Translocation and turnover of phospholipid analogs in plasma membrane-derived vesicles from cell cultures.

The time-dependent accumulation of phosphatidyldimethylethanolamine in formaldehyde-induced vesicles obtained from a somatic cell hybrid line was investigated. From a number of considerations including a two-fold enrichment of cholesterol and sphingomyelin it was concluded that these vesicles were derived from the cell plasma membrane. A progressive depletion of phosphatidylcholine, the major vesicle phospholipid, was observed in cells supplemented for various time periods with dimethylethanolamine. This depletion was accompanied by a concomitant increase in the amount of lipid analog. The time-dependent alteration of the phospholipid polar head group in intact cells was almost identical to that observed in isolated plasma membrane vesicles, suggesting a rapid equilibration of the de novo synthesized phospholipid with the cell surface compartment. From the initial velocity rate, the time required for the phosphatidylcholine pool to double was about 12 h.
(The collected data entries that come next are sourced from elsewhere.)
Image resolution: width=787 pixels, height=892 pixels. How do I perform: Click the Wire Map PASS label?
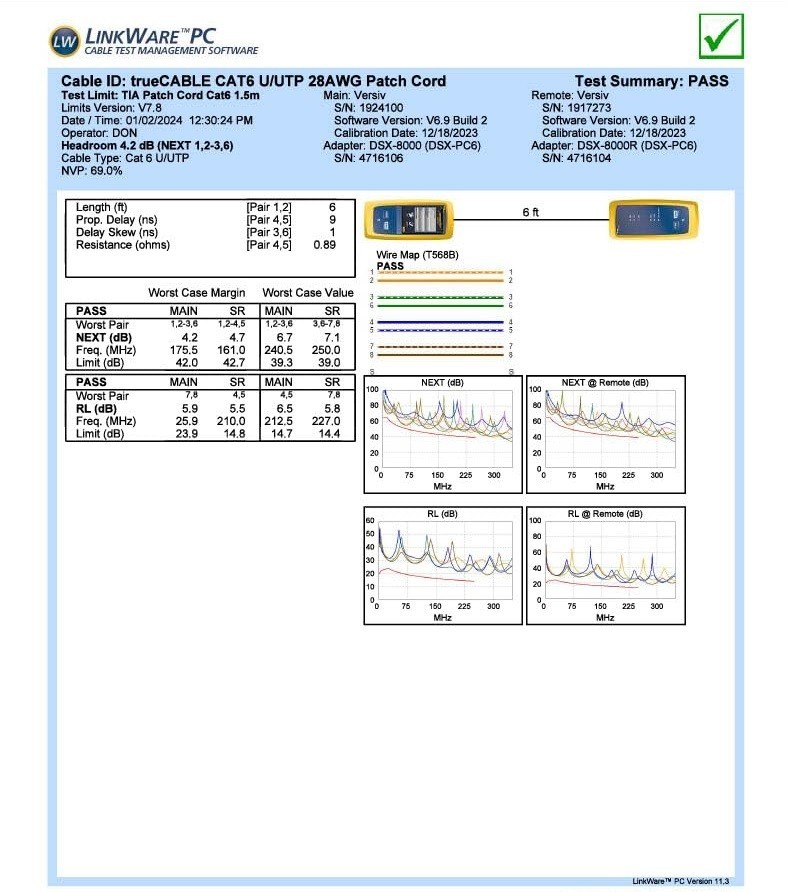pos(390,266)
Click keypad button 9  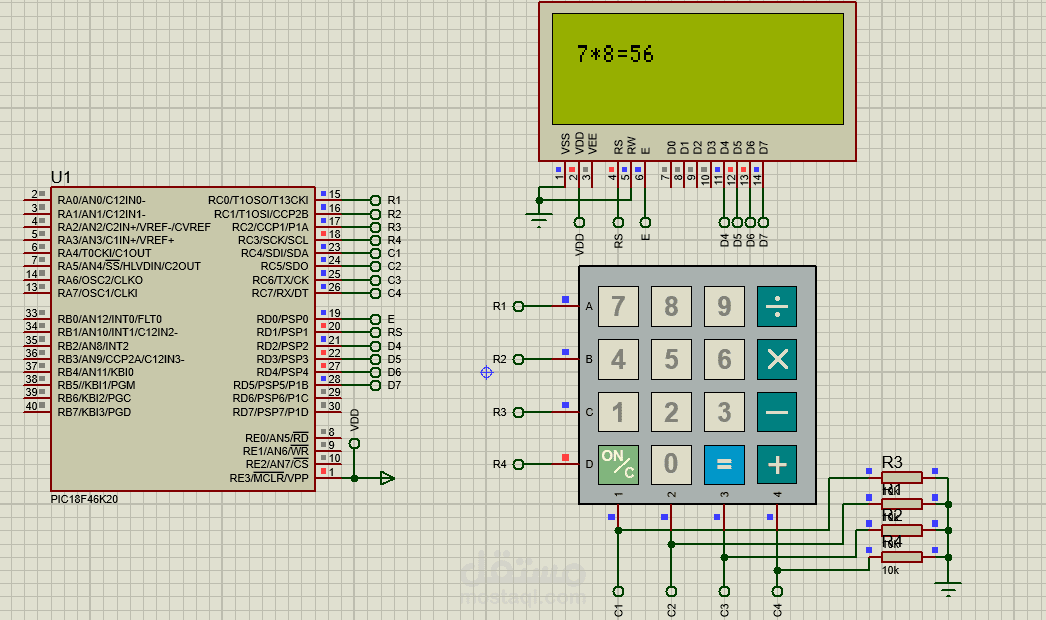724,306
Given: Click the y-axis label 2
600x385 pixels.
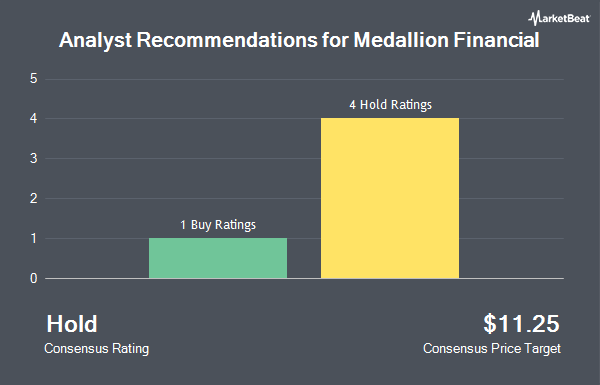Looking at the screenshot, I should click(x=34, y=198).
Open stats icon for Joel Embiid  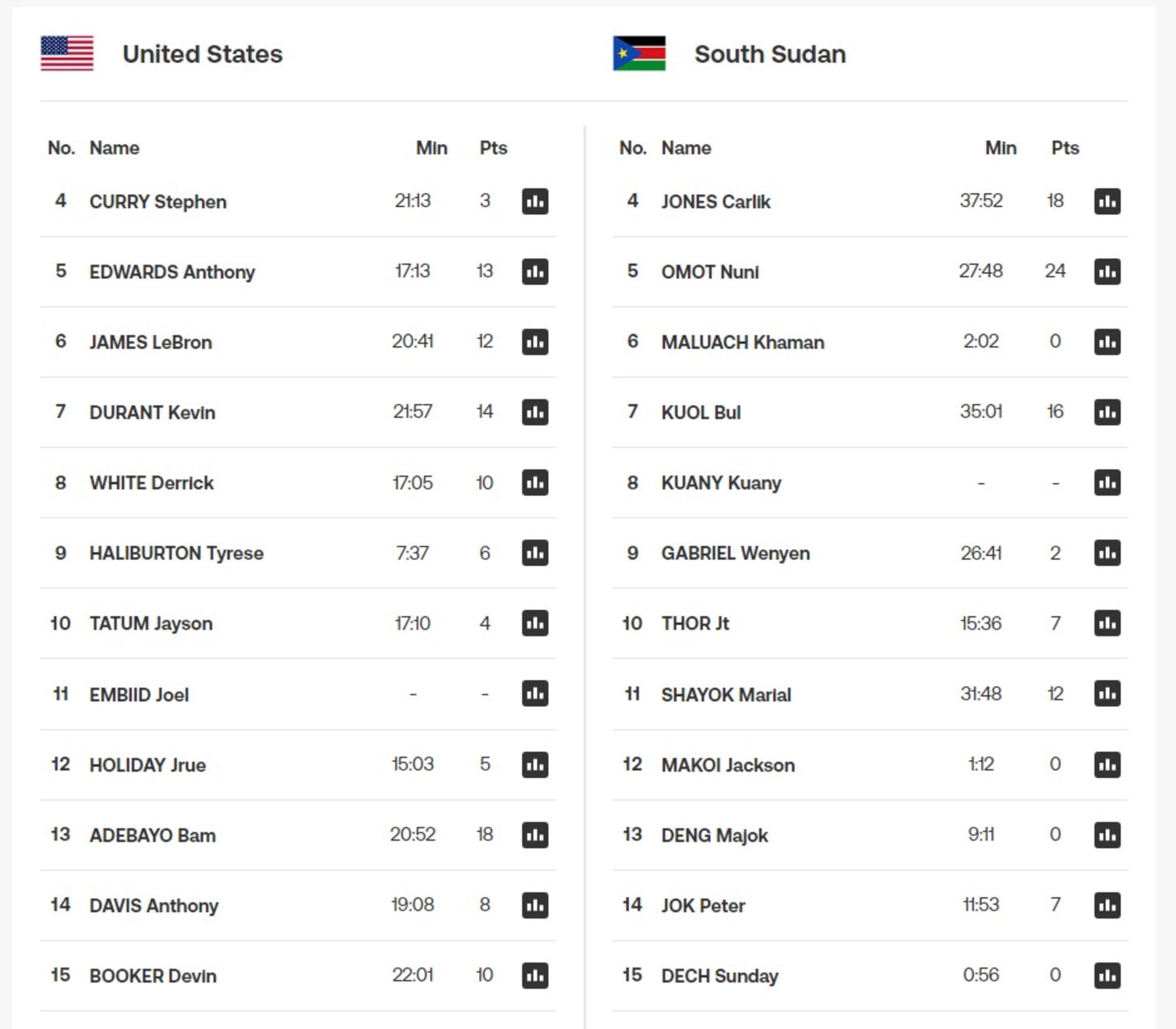coord(534,694)
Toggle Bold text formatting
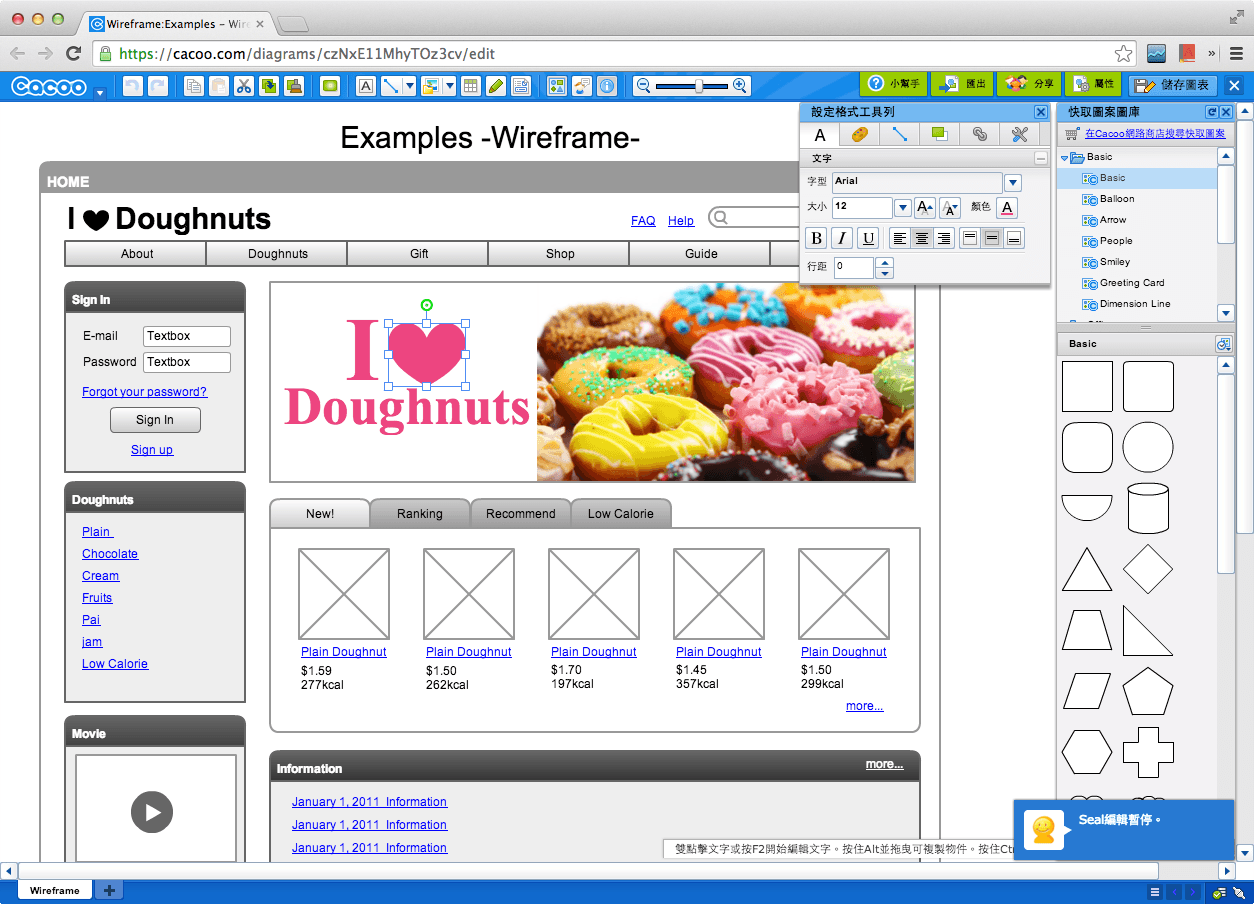1254x905 pixels. (x=816, y=238)
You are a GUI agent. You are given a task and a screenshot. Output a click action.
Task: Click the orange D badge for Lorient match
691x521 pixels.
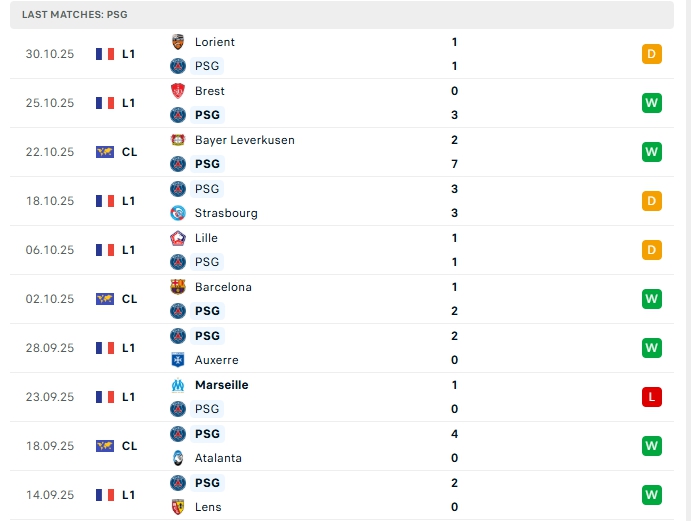652,54
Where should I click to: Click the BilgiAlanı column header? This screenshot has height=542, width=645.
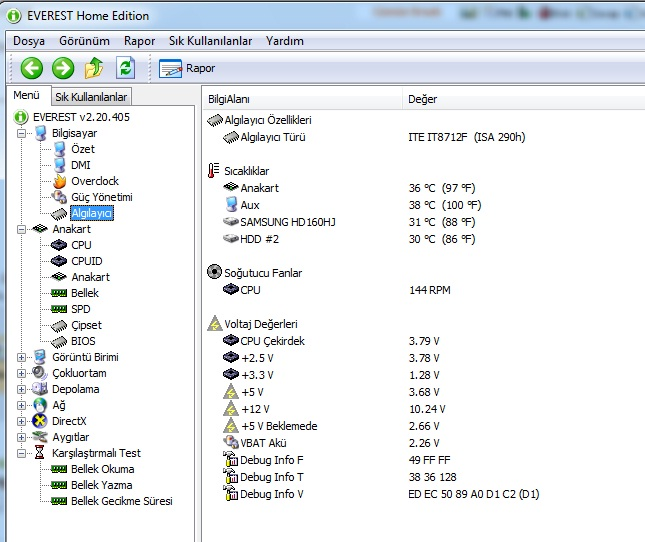pos(229,99)
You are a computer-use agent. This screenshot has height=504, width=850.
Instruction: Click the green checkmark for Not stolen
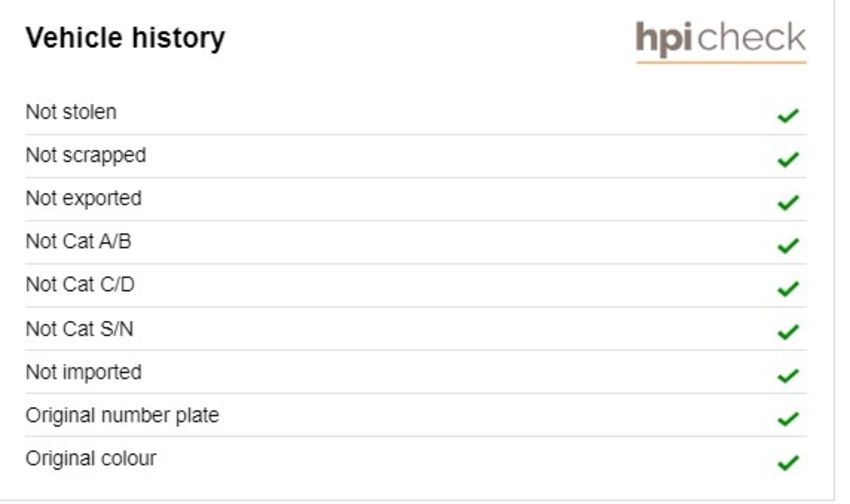[x=788, y=115]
Agarose-linked phospholipase A2 was used to measure the relative composition of choline- and dimethylethanolamine-phosphoglycerides in the outer surface of vesicles prepared from cells with different degrees of polar head group substitution. The gradual appearance of lysodimethylethanolamine lipid analog in vesicles treated with phospholipase A2 suggested an asymmetric distribution of the phospholipid between the interior and the exterior part of the vesicle. This asymmetry was maximal up to about 4 h following the addition of dimethylethanolamine to the culture medium and was of a transient nature as the lipid analog accumulated on both sides of the plasma membrane. Based on these measurements a fast followed by a slow translocation component could be distinguished with apparent doubling times of 7 and 43 h for the lipid analog, respectively. As the analog becomes the predominant cellular phospholipid a significant increase in the vesicle lipid fluidity was measured.